I recently finished leading an AI Safety Camp project on Wise AI Advisors[1] (my team included Chris Cooper, Matt Hampton, and Richard Kroon). Since we want to share our work in an orderly fashion, I’m launching Wise AI Wednesdays. Each Wednesday[2], I (or one of my teammates) will be sharing a post, initially drawn from our AI Safety Camp outputs, but later including shifting to include future work and outputs summaries or commentary on related research. I’m hoping that a regular posting schedule will help cultivate Wise AI/Wise AI Advisors as a subfield of AI Safety.
This inaugural post provides an update on how my views on AI and wisdom have changed since I won 3rd prize in the Automation of Wisdom and Philosophy Competition. My views have evolved considerably since then, so I thought it was worth listing a number of updates I've made:
- Broadening My Focus: I had originally labelled my research direction as Wise AI Advisors via Imitation Learning. While I still see this as a particularly promising approach, I’m now interested in Wise AI Advisors more broadly. Many different reasonable-sounding paths exist; it would be arrogant to believe I’ve found the One True Path without much more investigation. I’m now more inclined to follow a 'let a thousand flowers bloom' path.
- More Favourable Funding Landscape: There seems to be more desire to fund work adjacent to this space than I had anticipated. For example: Cosmos x FIRE Truth-seeking Round and Fellowship on AI for Human Reasoning. I initially thought significant effort would be needed to convince funders, but it now seems quite possible to secure funding for Wise AI projects, even though you might have to choose a project that intersects with a funder's interest level.
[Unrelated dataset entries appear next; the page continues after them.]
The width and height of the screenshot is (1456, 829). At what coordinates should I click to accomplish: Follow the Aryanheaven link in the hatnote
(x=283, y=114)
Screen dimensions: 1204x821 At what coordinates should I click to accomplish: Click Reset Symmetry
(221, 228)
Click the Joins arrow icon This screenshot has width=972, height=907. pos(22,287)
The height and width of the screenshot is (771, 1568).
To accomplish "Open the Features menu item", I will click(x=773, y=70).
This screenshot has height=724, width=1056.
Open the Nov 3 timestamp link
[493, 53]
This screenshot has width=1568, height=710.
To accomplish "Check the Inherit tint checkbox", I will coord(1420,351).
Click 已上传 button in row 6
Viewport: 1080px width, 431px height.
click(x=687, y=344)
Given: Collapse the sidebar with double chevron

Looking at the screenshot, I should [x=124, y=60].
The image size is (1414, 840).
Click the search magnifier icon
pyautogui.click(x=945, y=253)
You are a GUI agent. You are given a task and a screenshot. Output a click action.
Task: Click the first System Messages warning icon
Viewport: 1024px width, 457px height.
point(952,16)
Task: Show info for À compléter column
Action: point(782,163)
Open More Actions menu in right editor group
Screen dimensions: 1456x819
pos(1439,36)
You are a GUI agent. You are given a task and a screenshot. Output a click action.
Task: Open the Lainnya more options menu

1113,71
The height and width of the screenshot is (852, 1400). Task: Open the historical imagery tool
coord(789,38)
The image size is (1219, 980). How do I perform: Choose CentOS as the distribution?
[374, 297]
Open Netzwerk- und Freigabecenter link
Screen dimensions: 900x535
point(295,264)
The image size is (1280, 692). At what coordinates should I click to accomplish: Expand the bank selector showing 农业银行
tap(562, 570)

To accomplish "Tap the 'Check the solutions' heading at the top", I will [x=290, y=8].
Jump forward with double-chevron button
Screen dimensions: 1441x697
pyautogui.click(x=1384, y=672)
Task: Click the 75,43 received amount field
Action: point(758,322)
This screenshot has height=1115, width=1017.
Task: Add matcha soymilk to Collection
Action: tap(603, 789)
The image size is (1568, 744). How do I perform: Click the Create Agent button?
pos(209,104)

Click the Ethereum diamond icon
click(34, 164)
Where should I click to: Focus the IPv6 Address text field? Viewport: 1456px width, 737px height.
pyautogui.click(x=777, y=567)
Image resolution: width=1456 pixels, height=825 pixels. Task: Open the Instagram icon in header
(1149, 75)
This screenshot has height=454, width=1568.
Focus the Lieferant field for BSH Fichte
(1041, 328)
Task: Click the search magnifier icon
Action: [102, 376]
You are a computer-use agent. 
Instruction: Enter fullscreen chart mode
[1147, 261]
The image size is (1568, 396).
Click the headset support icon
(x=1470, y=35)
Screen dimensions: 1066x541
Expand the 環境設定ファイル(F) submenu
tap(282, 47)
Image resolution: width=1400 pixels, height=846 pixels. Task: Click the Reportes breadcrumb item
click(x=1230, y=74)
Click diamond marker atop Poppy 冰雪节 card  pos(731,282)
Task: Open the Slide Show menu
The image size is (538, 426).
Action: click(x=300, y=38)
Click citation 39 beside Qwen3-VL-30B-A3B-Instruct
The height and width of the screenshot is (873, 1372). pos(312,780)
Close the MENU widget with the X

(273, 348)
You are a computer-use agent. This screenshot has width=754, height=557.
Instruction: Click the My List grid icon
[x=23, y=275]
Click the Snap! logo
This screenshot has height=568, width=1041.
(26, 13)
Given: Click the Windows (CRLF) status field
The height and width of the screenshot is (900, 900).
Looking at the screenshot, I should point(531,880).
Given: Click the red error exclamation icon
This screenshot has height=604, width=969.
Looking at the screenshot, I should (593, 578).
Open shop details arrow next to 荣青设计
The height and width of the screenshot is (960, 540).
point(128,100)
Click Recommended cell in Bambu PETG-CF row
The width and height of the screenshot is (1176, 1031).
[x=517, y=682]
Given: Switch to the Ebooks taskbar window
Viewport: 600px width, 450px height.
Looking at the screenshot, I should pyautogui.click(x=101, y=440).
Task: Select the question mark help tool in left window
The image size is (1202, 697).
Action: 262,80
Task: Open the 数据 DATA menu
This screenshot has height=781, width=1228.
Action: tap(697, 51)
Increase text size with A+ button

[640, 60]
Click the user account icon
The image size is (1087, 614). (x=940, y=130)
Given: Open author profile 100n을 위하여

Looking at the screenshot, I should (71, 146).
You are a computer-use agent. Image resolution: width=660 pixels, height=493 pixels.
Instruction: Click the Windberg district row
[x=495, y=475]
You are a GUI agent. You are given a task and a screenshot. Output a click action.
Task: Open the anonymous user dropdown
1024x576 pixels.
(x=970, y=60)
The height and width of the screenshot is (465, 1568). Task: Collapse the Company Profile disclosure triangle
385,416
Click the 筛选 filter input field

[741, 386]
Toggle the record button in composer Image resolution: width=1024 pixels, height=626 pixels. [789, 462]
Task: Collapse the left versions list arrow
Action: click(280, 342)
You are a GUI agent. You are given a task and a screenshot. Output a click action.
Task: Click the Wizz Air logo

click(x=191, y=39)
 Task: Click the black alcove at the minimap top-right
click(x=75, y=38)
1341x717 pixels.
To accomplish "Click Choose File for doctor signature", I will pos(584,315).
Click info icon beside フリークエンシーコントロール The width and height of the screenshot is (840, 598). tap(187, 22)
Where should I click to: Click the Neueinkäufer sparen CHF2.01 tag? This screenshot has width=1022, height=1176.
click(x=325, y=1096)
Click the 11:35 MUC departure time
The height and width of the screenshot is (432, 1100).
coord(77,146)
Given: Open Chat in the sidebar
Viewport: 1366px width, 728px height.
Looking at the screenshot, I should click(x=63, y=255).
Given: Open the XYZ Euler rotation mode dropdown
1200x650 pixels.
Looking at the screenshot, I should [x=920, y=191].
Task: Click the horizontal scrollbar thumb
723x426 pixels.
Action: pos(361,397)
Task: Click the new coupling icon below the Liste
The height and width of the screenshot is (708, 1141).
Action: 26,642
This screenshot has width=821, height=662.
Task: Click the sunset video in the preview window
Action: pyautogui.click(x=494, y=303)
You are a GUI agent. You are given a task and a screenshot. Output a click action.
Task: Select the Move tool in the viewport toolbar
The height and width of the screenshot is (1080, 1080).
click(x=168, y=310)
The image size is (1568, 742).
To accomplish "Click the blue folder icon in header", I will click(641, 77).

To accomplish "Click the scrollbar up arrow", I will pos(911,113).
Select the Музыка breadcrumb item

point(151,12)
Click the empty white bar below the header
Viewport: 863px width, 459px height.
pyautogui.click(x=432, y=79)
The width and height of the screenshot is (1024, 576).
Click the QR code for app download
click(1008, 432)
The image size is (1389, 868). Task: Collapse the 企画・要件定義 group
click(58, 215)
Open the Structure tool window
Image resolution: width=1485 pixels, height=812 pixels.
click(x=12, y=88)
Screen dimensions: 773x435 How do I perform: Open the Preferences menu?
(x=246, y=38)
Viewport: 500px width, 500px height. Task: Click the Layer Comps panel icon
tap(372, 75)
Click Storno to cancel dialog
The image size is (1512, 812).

- Increased Emphasis on Field-Building: Consequently, my focus has shifted from solely direct research progress to a combination of research and field-building. While I'm still defining what this entails, activities like establishing the case for Wise AI, exploring theories of impact, and identifying concrete, high-priority projects seem important right now.
- Expanded View of Possible Contributions: My ideas about what kind of work might be useful have broadened significantly thanks to AI Safety Camp and conversations with others. I now see a much wider range of ways people can contribute (see my draft post with project proposals).
- Importance of Simultaneous Pursuit of Both Theory and Practice: I now believe it’s crucial to have people pursuing both theory and practice simultaneously and collaboratively. While it can be tempting to delay attempting to implement anything until all the theoretical building blocks are in place, if you spend all your time in ‘theoryland’, it’s extremely easy to overlook pragmatic challenges—challenges that could easily turn out to be make-or-break.
- Subjective Research as Underrated: I feel that exploratory, subjective research is often underrated—especially in the early stages of a field. Initial exploration needs a 'lay of the land', which traditional scientific research can struggle with because it’s hard to measure many bits[3]. At first, bandwidth matters more than rigor—but the balance should shift as the field matures.
- Exploration vs Critique: I’ve recently been wondering whether research into a new sub-field is best accomplished with explicit phases (Obviously, past a certain point, such coordination might be impossible, but I’m discussing the ideal rather than pragmatics):
- Phase 1: Exploration: Focus on opening up an area of exploration, with the role of critique mainly being about what to prioritise.
- Phase 2: Critique: Once reasonable proposals exist, in-depth criticism becomes vital to identify any potentially fatal flaws.
- Phase 3: Rebuilding/repair: Attempting to fix or patch any flaws exposed in the previous phase. Optimism is important in this phase to avoid prematurely ruling out potential fixes.
- Phase 4 and further: Continue alternating between critique and repair.
- The Value of Dot Points: I wasn’t originally planning to continue writing up more bulleted lists, but I'm now much more willing to stand behind the value of this format in particular circumstances. They are useful as previews, help get information out quickly, and suit posts like this one that provide multiple quick updates rather than a single, in-depth topic.
Thanks for reading and see you next Wednesday!
(PS. if you have a draft post that you'd like to be shared as part of our posting schedule, feel free to reach out).
Previous posts:
- Summary: "Imagining and building wise machines: The centrality of AI metacognition" by Johnson, Karimi, Bengio, et al.
- My submission to the AI Impacts Essay Competition on the Automation of Wisdom and Philosophy:
- ^
Originally Wise AI Advisors via Imitation Learning. As I say further down, I pivoted towards “let a thousand flowers bloom” rather than one particular approach.
- ^
It is still Wednesday for US night owls.
- ^
That said, it might be worthwhile doing some more objective research earlier on if the acquisition cost of knowledge is low enough or if you’re worried that once schools of thought form, people won’t update on empirical evidence.